In 2000, Hobart and William Smith College fired an executive who did not provide U.S. News with updated data that would have helped its ranking.
A Harvard spokesperson said the rankings have had no tangible effect on the University.
“Harvard is Harvard,” said Robert P. Mitchell, Director of Communications for the Faculty of Arts and Sciences. “It’s a great university and I’m sure we’ll continue to attract very strong students and alumni will continue to be supportive no matter what the U.S. News & World Report rankings may be.”
Many critics allege that the rankings’ reliance on admissions statistics such as selectivity and yield is responsible for igniting the dramatic growth in binding Early Decision admissions programs, which force applicants to commit to attend a school in the fall of their senior year.
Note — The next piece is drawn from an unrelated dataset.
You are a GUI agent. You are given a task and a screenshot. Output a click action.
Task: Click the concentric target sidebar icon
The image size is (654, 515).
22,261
“The most important fact about early decision is that it provides a way to improve a college’s selectivity and yield simultaneously, and therefore to move the school up on national-ranking charts,” Fallows, also a Crimson editor, wrote in the Atlantic.
U.S. News spokesperson Richard Folkers said the rankings existed solely to provide families with access to “apples-to-apples” comparisons that are important in selecting a school.
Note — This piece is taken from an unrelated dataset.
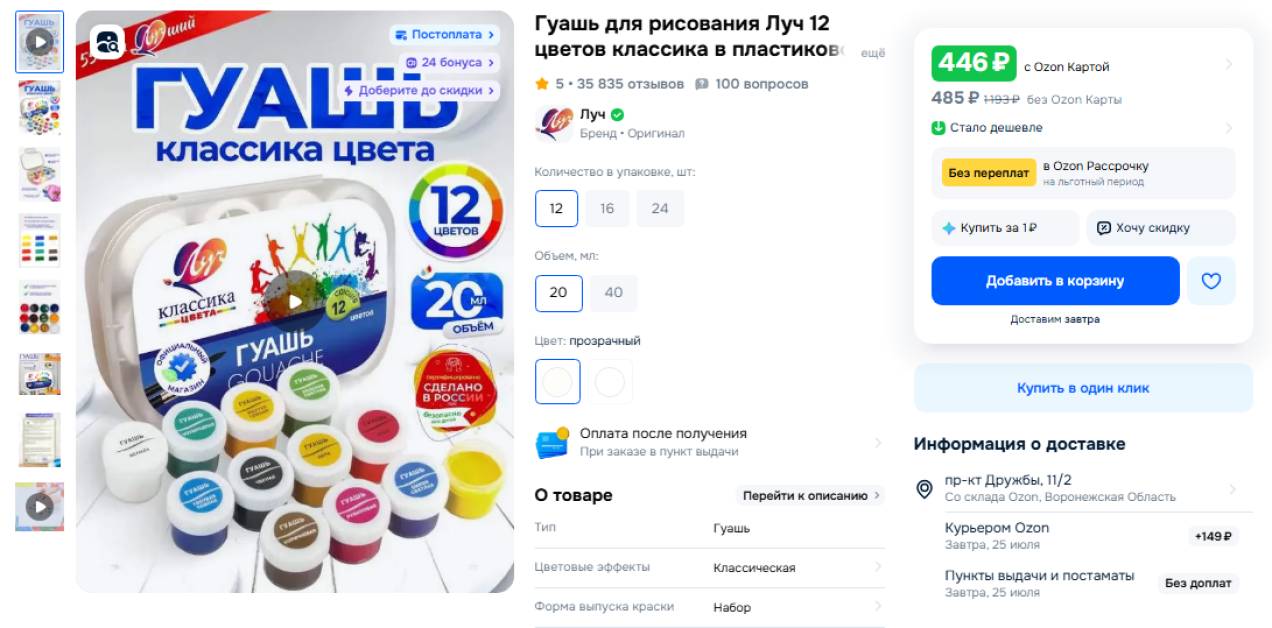
Task: Expand the Ozon Card price details chevron
Action: (1228, 65)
“We don’t produce them as a scorecard or a horse race,” Folkers said. “We produce these rankings for the benefit of students and their families who are trying to make a vital educational decision.”
The so-called “Big Three” were in a virtual dead heat in most of the rankings’ categories, including academic reputation, graduation rate, percentage of full-time faculty, and students’ SAT scores.
But Princeton distanced itself in alumni giving rate, with 64 percent of its alumni making donations. Just 47 percent of Harvard graduates gave to the University last year, and 45 percent of Yale’s.
Harvard has bigger classes and a higher student-to-faculty ratio than both Yale and Princeton, according to the rankings.
Princeton’s student-to-faculty ratio is six to one, while Yale had seven students for each faculty member and Harvard eight.
Despite posting the lowest graduation rate, faculty resources rank, admissions rate, and alumni giving percentage, Yale tied Harvard for second on the strength of its per-student spending, placing second nationally. Harvard ranked tenth and Princeton was number 11.
The rest of the Ivy League was spread throughout the top 20, with the University of Pennsylvania tied for number four, Dartmouth and Columbia following at numbers nine and 10, Cornell at 14 and Brown at 17. Stanford, Duke, MIT, and the California Institute of Technology also tied for fourth.
During the past decade, a number of colleges have traded places in the rankings due to tweaks in methodology. Recently, each of the “Big Three” have all held the top spot as well as the California Institute of Technology.
In an open letter to Fallows when he was editor of U.S. News in 1996, Stanford’s President wrote that “the people behind the U.S. News rankings lead readers to believe either that university quality pops up and down like politicians in polls, or that last year’s rankings were wrong but this year’s are right (until, of course, next year’s prove them wrong).”
That year, Harvard fell from the top faculty resources rank to number 11, while Duke climbed from number 13 to number four.
Mitchell said these fluctuations stripped the rankings of any credibility.
“They change the methodology every year to sell magazines. My view is that U.S. News is out to sell magazines and we are out there to educate people,” he said.
According to Folkers, the methodological adjustments have primarily involved the addition of categories to provide a fairer assessment.
“We have a lot of critics and we’re not afraid of the questions,” he said. “Taking care of the schools is not our mission. It’s not something we do for the benefit of colleges. It’s something we do for the benefit of students and their families.”